Missing `state_revision` is treated as `0`. Resource status values are
`pending`, `planned`, `applying`, `applied`, `drifted`, `blocked`, or `error`.

Plan output compares desired resource digests against state resource digests
and reports `create`, `update`, and `delete` changes. It also reports the state
CAS (`sha256:<digest>`) and state revision. `state_observations.locked` means an
existing lock file was observed, along with its metadata (`lock_id`,
`lock_operation`, `lock_created_at`, `lock_pid`, `lock_age_seconds`); a
successful `plan` instead reports `lock_acquired: true` and an
`acquired_lock_id`, then releases the lock before returning. The command never
writes `state.json` and does not scan live graphs. Use explicit
`cluster refresh` / `cluster import` when the state ledger should be updated
from live observations. Live drift scans during plan are later-stage work.

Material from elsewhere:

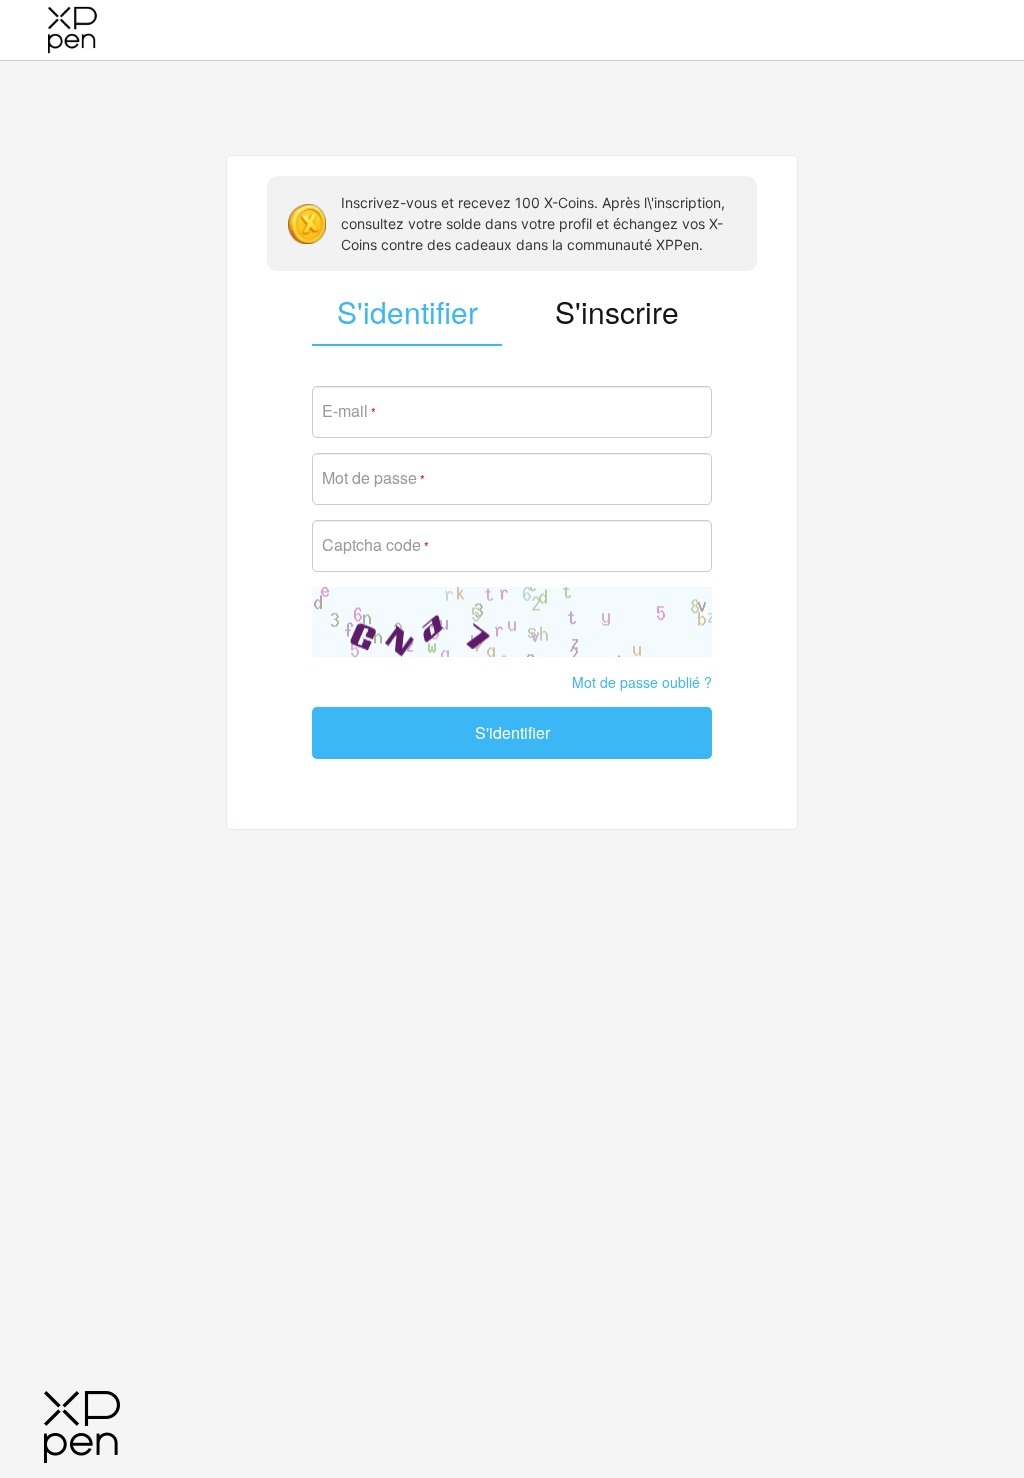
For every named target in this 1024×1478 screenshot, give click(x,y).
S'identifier (512, 732)
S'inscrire (617, 311)
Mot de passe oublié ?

Each plan change carries a `disposition` field — an honest preview of what
`cluster apply` will do with it in this stage: `applied` (executes), `derived`
(a `graph.<id>` composite-digest update that converges automatically once its
query digests land), `deferred` (graph/schema change, later phase), or
`blocked` (query/policy gated by an unapplied or missing dependency, with the
condition in `reason`).

## Apply

`cluster apply` executes the config-only subset of the plan — stored-query and
policy-bundle changes. There is no confirm flag: `cluster plan` is the preview,
and apply recomputes the same diff under the state lock before executing, so a
stale preview can never be applied. Apply requires an existing `state.json`
(`state_missing` directs you to `cluster import` first).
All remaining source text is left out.